Just threw up in airport security. Happy holidays.
Theres two guys using a blow up doll to hold their beers while they float around the pool
Im on my way, tell them to get ready for a high-five
Just passed a Taco Bell Taco Supreme, still in its wrapper, laying in the grass. I'd like a moment of silence.
May it rest in peace.
its like fishing. just send her some cock shots to keep her on the hook then use tequila to reel her in
Restaurants Roasting People Who Gave Them Negative Yelp Reviews (25 Pics)
You said you were going inside to sober up and then you poured yourself a wine glass of warm gin
Want me to give your number to an army recruiter?
I don't know... do you want me to use your number to sell used gay porn on Craigslist?
I sense beginning a prank war would end badly for both of us.
am i gonna have visuals on this?
you are gonna see the trees puking up fireworks and ninja pheonixes will shit rainbows and fire
I'm home alone drinking wine, so high, scrubbing my house down... This is what my thirsty thursday has become
GOOD NEWS I CAN BRING THE VODKA IN MY LUGGAGE
Woman Posts Harassing DMs From Creep Online, Now He’s Upset Because People Told His Mom
Apparently I blacked out and started wrestling with some dude last night.

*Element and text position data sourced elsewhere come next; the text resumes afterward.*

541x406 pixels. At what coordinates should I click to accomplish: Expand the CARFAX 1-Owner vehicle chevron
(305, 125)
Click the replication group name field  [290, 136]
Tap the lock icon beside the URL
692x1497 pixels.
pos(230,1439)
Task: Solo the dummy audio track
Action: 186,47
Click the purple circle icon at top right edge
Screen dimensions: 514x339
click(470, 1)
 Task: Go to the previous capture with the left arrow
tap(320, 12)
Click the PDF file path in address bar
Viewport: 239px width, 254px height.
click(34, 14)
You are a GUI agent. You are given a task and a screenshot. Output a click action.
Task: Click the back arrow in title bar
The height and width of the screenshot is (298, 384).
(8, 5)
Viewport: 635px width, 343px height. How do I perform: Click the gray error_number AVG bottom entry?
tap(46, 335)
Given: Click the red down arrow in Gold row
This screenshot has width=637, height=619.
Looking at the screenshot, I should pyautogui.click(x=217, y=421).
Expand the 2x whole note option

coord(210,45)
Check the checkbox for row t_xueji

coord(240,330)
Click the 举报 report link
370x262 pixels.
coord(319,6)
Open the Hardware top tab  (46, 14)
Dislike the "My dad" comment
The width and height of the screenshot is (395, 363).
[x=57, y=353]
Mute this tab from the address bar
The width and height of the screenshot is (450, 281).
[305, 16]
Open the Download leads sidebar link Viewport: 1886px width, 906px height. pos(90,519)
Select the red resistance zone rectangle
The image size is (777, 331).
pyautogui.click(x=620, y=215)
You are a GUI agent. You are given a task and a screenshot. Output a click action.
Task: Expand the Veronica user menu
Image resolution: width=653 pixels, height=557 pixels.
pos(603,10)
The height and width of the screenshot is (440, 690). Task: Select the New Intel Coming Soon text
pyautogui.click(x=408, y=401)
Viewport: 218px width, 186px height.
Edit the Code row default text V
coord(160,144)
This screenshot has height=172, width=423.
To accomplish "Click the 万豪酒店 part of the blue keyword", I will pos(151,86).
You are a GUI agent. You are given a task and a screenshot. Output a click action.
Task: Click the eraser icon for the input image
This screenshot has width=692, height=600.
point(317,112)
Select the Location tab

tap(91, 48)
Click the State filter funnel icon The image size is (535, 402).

Just found out I might have dislocated his shoulder. Best part: he still wants to bone me
Oh I fucked him, definitely. We played Strip Halo.
Okay, first we buy a pirate outfit and then we get drunk, you in or you out?
Changed all my ex bf's names to "no" in my phone so the next time I try to drunk text one of them it'll basically be like Russian roulette
I haven't heard from him yet. He's either still asleep (which is entirely plausible..... There wasn't much sleeping happening last night) or he's robbing me blind. But I have renters insurance, so either way, I'm ok with it.
I just tried to snap you a picture of the CVS where we decided not to become parents.